First, the data is imported and preprocessed. It is then split into chunks.

import unidecode
import string
import random
import torch
import torch.nn as nn
from torch.autograd import Variable
import time, math
from torch.optim.lr_scheduler import ReduceLROnPlateau

def text_preprocess(text_file):
    # get all printable characters
    print_charas = string.printable
    num_charas = len(print_charas)

    # print(print_charas)

    text_data = unidecode.unidecode(open(text_file).read())

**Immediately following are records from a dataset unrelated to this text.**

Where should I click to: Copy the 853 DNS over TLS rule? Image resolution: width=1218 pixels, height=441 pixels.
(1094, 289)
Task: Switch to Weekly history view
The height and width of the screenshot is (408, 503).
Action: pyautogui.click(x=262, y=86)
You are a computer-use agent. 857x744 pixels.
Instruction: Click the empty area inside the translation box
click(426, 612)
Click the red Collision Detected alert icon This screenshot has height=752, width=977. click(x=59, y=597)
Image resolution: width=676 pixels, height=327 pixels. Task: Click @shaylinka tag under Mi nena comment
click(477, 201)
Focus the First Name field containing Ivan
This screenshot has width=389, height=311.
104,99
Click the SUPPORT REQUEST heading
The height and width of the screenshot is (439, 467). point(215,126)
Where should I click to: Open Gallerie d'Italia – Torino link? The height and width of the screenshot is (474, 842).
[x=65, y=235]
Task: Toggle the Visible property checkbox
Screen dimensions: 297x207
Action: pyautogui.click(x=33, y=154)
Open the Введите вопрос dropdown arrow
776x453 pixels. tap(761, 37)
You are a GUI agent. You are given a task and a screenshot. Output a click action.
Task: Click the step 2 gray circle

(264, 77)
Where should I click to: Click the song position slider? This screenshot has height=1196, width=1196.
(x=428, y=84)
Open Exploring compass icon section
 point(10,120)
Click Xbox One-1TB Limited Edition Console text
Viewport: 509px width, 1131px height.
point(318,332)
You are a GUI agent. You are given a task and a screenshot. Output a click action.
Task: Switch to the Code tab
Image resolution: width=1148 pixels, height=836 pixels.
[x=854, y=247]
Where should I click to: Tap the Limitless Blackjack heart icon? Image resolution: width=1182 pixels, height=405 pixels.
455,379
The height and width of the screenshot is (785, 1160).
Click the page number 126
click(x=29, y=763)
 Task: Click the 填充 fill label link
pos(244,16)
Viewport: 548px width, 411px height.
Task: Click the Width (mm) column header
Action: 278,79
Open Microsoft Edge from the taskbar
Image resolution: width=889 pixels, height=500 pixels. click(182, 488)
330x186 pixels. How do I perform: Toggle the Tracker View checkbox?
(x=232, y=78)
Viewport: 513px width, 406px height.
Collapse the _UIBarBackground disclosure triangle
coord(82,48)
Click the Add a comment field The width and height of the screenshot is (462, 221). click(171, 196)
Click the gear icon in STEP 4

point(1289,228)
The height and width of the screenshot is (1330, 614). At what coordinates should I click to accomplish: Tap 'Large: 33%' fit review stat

    # figure our the length of the file
    # this is important as we will be splitting the text file up into random chunks

    len_text = len(text_data)
    print(len_text)

    return print_charas, num_charas, text_data, len_text

printable, num_charas, text_file, text_len = text_preprocess("___.txt")

# specify the length of the chunk

chunk_len = 200

def get_rand_chunk():
    # select a random starting point from the beginning
    # of the file until the end minus chunk len
    start_idx = random.randint(0, text_len - chunk_len)
    # specify the end point
    end_idx = start_idx + chunk_len + 1
    return text_file[start_idx:end_idx]

# check to see if function works
print(get_rand_chunk())

The model is then created and the text chunks transformed into tensors.

# inherit from nn.Module
class RNN(nn.Module):
    # initialize the class with chosen arguments
    def __init__(self, in_size, hidden_size, out_size, num_layers=1, drop_prob=0.5):
        # make sure to inherit from the base RNN class
        super(RNN, self).__init__()
        self.in_size = in_size
        self.hidden_size = hidden_size
        self.out_size = out_size
        self.num_layers = num_layers

        # define the layers
        self.encoder = nn.Embedding(in_size, hidden_size)
        # hidden size is both input and output here, since we aren't changing the size
        # of the input inbetween layers, also takes num layers
        self.gru = nn.GRU(hidden_size, hidden_size, num_layers)
        # our purput layer is a linerar layer, will take in hidden size and returns output size
        self.decoder = nn.Linear(hidden_size, out_size)
        self.dropout = nn.Dropout(drop_prob)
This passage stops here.